━━ Data for review ━━

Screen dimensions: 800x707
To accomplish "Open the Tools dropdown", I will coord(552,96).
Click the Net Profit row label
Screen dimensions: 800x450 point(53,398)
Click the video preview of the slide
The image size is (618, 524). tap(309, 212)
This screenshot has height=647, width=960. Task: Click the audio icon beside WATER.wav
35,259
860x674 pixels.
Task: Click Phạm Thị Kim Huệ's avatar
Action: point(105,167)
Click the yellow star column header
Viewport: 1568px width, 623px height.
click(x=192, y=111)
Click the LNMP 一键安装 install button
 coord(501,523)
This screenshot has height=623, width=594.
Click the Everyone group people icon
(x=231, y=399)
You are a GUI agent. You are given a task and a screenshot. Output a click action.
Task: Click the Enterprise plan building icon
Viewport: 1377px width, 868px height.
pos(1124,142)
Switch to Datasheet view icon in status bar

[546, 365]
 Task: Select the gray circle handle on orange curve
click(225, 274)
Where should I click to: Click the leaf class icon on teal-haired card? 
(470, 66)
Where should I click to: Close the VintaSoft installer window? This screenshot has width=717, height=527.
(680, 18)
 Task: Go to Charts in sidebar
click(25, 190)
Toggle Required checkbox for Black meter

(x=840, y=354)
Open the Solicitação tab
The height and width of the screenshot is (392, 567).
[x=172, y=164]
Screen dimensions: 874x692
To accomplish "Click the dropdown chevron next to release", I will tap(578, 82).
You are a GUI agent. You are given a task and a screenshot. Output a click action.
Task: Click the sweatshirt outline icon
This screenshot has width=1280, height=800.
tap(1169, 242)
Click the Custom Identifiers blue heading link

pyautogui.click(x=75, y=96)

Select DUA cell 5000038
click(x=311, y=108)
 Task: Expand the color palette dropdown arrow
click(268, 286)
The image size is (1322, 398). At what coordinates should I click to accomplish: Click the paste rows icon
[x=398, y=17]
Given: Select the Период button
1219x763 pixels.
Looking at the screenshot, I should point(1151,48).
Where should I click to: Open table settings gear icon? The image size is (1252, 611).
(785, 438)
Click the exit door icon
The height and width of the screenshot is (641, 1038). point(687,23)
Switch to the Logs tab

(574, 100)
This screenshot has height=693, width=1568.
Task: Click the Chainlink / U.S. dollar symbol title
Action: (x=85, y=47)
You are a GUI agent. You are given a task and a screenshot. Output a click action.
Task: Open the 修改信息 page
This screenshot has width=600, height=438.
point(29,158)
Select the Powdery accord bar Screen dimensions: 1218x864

━━━

Scan the records for the string "will". Copy each line in which it appears.

Task response
To accomplish "Open the Tools dropdown", I will coord(552,96).
To accomplish "Click the dropdown chevron next to release", I will tap(578, 82).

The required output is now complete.